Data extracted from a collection
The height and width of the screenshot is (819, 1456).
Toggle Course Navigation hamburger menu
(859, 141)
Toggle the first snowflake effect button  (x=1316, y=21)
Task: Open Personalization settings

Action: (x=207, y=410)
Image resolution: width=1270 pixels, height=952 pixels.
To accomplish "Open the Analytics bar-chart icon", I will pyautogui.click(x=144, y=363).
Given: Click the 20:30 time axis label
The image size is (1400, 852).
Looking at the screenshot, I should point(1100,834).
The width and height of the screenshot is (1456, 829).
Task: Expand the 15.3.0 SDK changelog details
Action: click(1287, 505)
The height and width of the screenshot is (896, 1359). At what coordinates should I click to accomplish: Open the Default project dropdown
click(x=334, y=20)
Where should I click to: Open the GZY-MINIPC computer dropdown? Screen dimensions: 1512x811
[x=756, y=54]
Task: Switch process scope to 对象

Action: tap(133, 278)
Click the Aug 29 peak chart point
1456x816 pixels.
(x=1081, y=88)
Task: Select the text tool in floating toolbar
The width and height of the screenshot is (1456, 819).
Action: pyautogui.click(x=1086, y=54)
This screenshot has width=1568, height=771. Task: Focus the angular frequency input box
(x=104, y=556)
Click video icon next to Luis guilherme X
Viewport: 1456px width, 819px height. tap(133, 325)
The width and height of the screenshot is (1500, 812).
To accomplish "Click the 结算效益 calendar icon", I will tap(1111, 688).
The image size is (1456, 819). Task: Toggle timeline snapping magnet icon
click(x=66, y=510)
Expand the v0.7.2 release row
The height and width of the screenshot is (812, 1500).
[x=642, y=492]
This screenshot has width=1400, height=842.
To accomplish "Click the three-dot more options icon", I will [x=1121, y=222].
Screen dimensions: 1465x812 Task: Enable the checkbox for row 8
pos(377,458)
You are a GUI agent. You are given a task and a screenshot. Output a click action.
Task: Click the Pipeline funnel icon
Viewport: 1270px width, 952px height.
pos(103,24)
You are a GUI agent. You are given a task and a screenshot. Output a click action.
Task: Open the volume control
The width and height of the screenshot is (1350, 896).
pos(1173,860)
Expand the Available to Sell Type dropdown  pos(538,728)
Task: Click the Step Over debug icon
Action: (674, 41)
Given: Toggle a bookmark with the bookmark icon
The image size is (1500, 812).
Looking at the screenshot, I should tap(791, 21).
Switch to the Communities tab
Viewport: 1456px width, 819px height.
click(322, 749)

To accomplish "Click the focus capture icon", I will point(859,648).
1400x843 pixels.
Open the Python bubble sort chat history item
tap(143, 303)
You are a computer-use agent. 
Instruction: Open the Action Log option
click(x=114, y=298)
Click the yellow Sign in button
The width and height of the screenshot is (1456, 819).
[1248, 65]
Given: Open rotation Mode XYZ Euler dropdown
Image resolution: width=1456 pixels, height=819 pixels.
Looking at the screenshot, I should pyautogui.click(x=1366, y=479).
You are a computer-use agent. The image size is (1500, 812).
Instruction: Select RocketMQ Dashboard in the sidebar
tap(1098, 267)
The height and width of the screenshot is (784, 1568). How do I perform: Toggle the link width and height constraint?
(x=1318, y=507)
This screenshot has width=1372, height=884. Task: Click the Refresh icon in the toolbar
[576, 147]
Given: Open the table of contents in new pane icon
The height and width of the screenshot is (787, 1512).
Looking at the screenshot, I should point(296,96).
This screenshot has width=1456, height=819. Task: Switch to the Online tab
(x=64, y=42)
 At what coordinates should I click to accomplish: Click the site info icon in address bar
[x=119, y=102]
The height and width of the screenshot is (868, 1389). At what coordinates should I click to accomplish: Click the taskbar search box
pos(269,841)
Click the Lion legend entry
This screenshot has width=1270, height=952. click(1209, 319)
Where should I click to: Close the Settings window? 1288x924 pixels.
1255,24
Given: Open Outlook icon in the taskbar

• Goal of the exercise: Copy down each line in the entries that has the word "agent".

• Result for this task:
You are a GUI agent. You are given a task and a screenshot. Output a click action.
You are a GUI agent. You are given a task and a screenshot. Output a click action.
You are a computer-use agent. 
You are a computer-use agent. The image size is (1500, 812).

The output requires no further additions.